DES MOINES, Iowa – A mother in Iowa says she was devastated after the donation of her late son’s eyes was rejected because he was gay.
Sheryl Moore received a letter, telling her what became of her son’s kidneys, liver, heart and lungs.
“I was very happy to hear that a 14-year-old boy got his heart. He would have really liked that,” said Moore.
However, she felt the letter was incomplete.
After years of bullying, 16-year-old AJ Betts committed suicide.
Following his death, she hoped she may be able to look into his eyes again.
“My initial feeling was just very angry because I couldn’t understand why my 16-year-old son’s eyes couldn’t be donated just because he was gay,” she said.
His eyes were rejected because of an FDA regulation that went into effect at the height of the AIDS epidemic.
It makes would-be donors ineligible to donate certain tissue if they’re believed to have a “risk factor” for communicable diseases.

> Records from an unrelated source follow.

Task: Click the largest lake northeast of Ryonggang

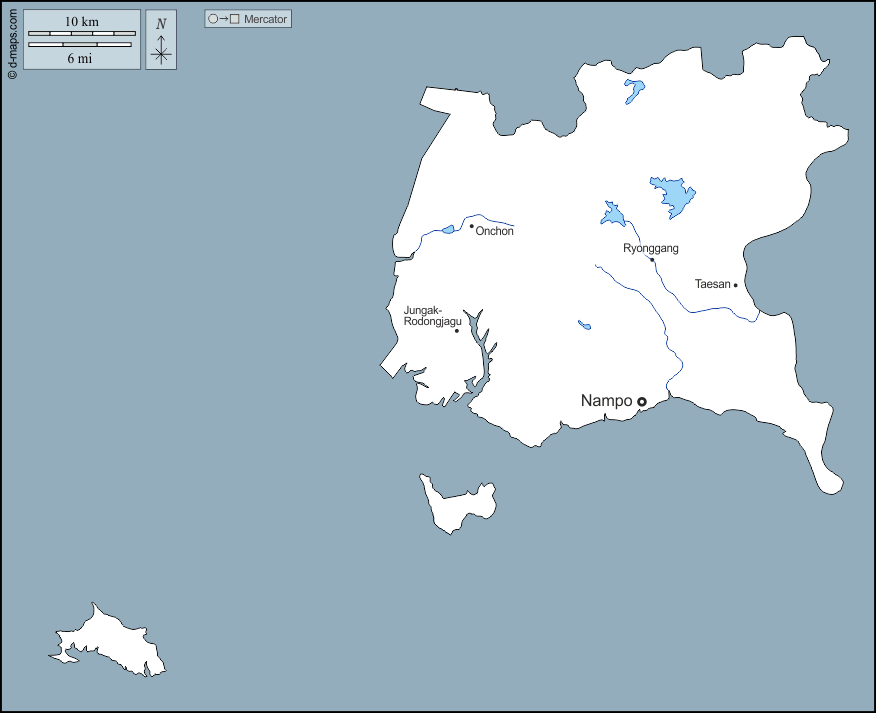Action: (673, 196)
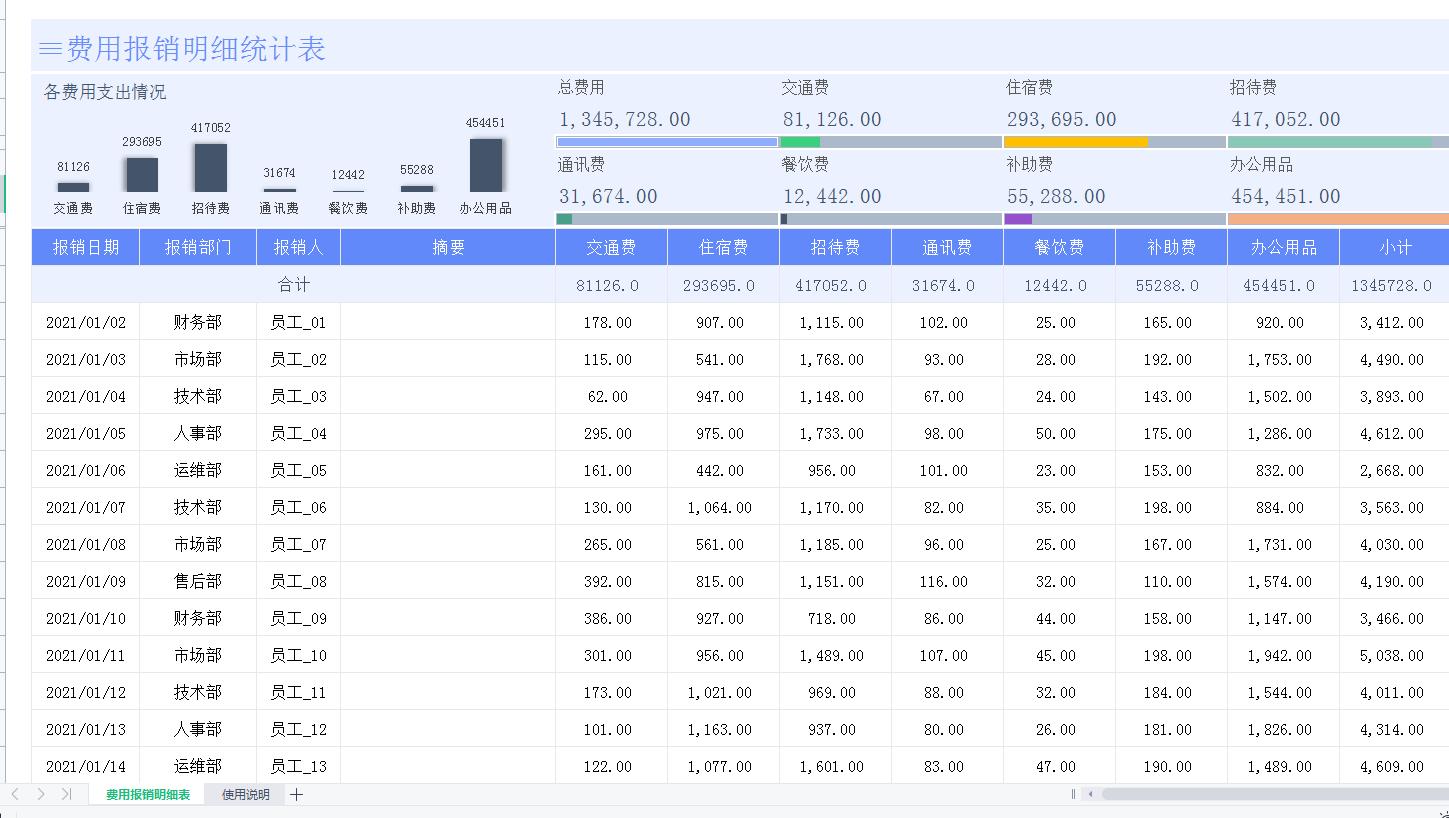Switch to the 使用说明 sheet tab
This screenshot has width=1449, height=818.
(x=244, y=795)
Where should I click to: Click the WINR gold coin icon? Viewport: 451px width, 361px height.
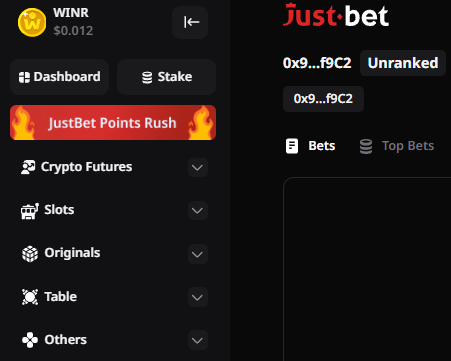pyautogui.click(x=32, y=22)

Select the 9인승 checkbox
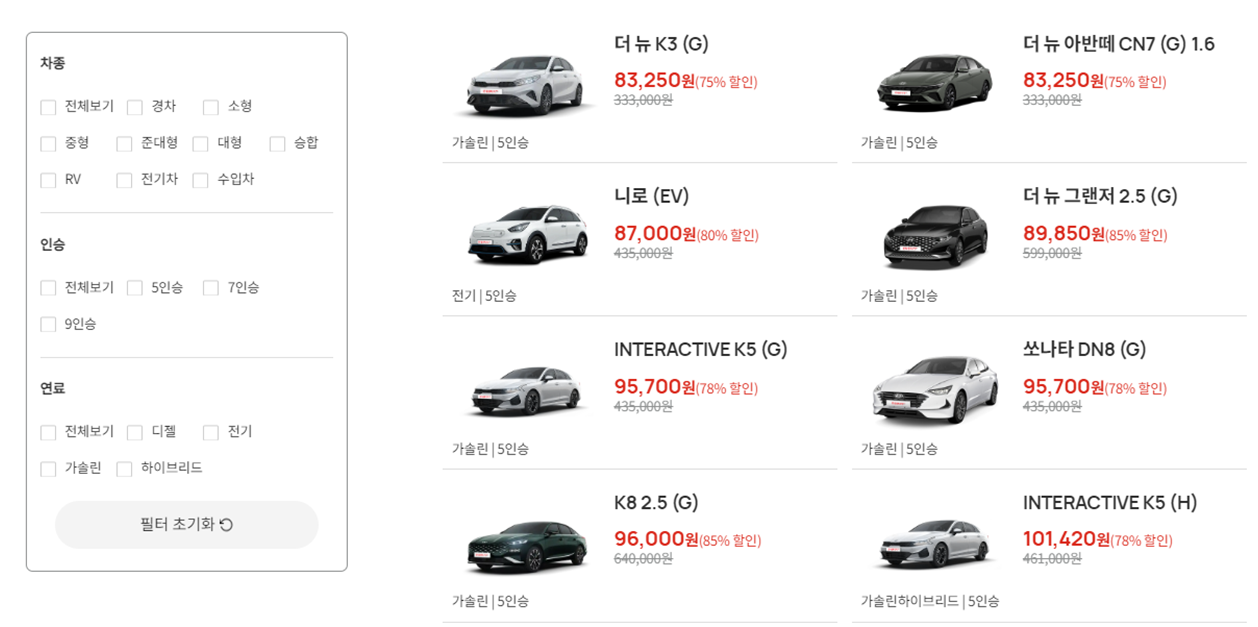[47, 324]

“They asked me if my son was sexually active, and my response was something to the effect of ‘No.’ He’d never had a boyfriend. I’d never known of him going out on a date, but then I was like, ‘I don’t know. He’s 16-years-old,” she said.

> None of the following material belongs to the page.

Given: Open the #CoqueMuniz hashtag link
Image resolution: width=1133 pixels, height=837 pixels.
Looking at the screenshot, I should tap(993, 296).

The Donor Network had to assume he had been sexually active in the last five years, which made him ineligible to donate his tissue or eyes.

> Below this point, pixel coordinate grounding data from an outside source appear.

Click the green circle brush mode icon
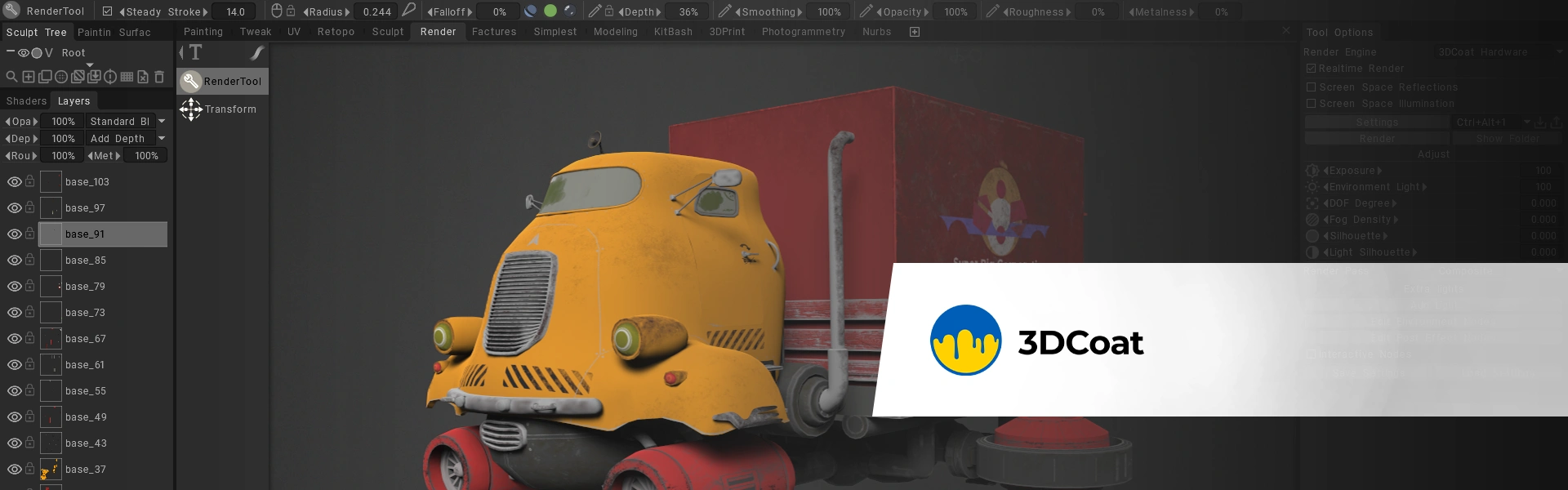This screenshot has width=1568, height=490. (550, 11)
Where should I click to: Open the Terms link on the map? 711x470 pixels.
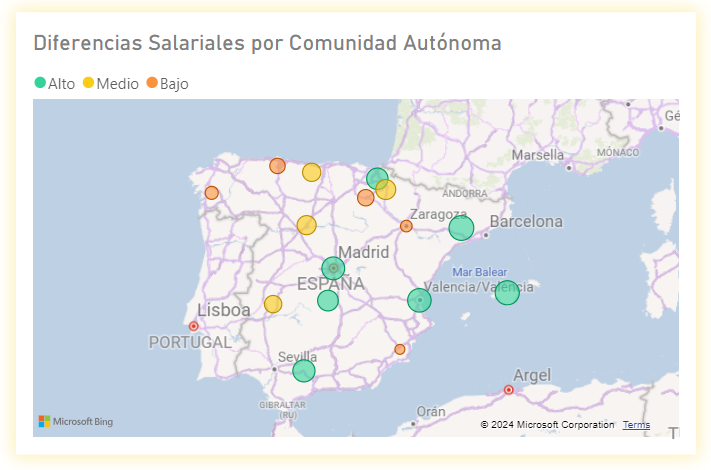point(636,425)
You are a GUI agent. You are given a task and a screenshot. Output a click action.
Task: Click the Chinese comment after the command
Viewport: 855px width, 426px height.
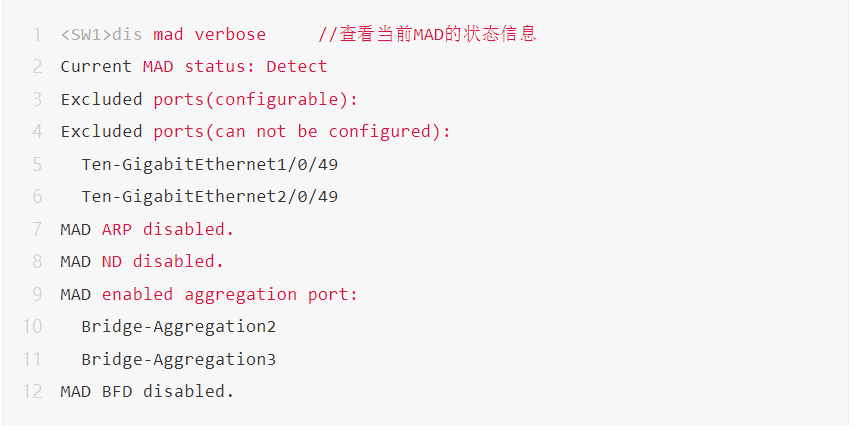click(427, 35)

Authorities say gay men are also banned for life from donating blood.
“This is archaic, and it is just silly that people wouldn’t get the life-saving assistance they need because of regulations that are 30-years-old,” Moore said.
Recently, national medical organizations have publicly announced their opposition to the current FDA law.
Moore hopes AJ’s story will help more people see why.
On its website, the FDA says its policy regarding blood donations from gay people is not discriminatory.
It says the policy is based on scientific date that shows gay men are at an increased risk for transmitting infectious diseases, such as HIV.